### EXCERPTED PASSAGE
SYDNEY – May 7, 2022 – This week researchers from Sydney released the results of a study that confirmed a blood test to identify infants at risk for Sudden Infant Death Syndrome (SIDS). SIDS accounts for about 37% of sudden unexpected infant deaths a year in the U.S. The cause is unknown.
SIDS refers to the unexplained deaths of infants under a year old while sleeping. Parents are told that SIDS could be prevented if they take proper precautions such as: laying babies on their backs, not letting them overheat and keeping all toys and blankets out of the crib. However, many children still die from SIDS despite parents following these precautions. Therefore, parents are left with immense guilt.
One of these parents, Dr. Carmel Harrington is the lead researcher for the study. Her infant son died 29 years ago. In an interview with the Australian Broadcasting Corporation, Harrington said, “These families can now live with the knowledge that this was not their fault.”

### TASKS TO PERFORM
A) Answer these questions using the news report on the SIDS blood test:
(i) About what percentage of sudden unexpected infant deaths a year in the U.S. does SIDS account for?
(ii) SIDS refers to unexplained deaths of infants under what age?
(iii) How many years ago did Dr. Carmel Harrington's infant son die?
B) Continue the news report on the SIDS blood test after its last sentence.
The listing is from a separate source unrelated to the news report on the SIDS blood test.

### DATA BLOCK
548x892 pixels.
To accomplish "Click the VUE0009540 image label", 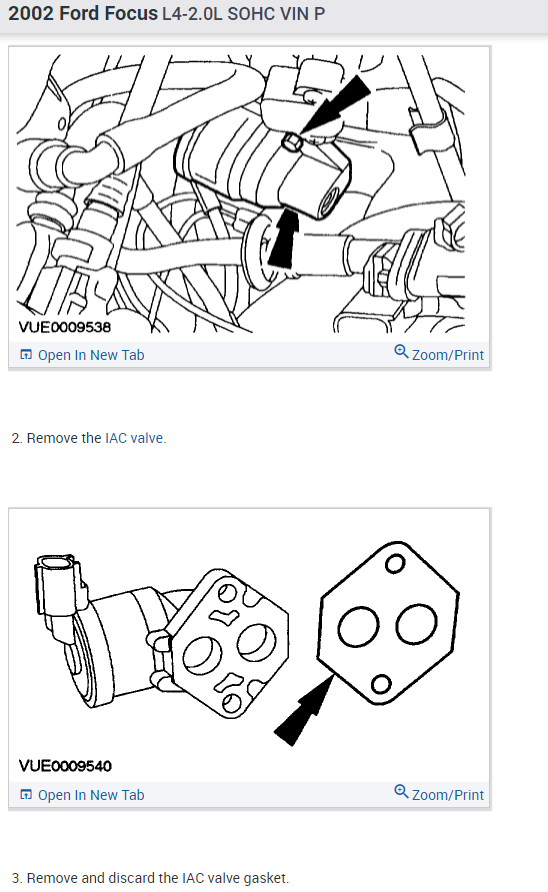I will point(65,766).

### EXERCISE RESPONSES
A)
(i) About 37%.
(ii) Under a year old.
(iii) 29 years ago.

B)
The Sydney researchers found the activity of an enzyme that plays a major role in the brain’s sleep arousal pathway was significantly lower in babies who died of SIDS. According to the Mayo Clinic, SIDS could be caused by a defect in the part of the brain that controls arousal from sleep. If an infant with this defect stopped breathing during sleep, then the child may be unable to wake up. The study analyzed dried blood samples taken from newborns who died from SIDS and other causes and blood taken from healthy babies.
The researchers opined, “This finding represents the possibility for the identification of infants at risk for SIDS prior to death and opens new avenues for future research into specific interventions.”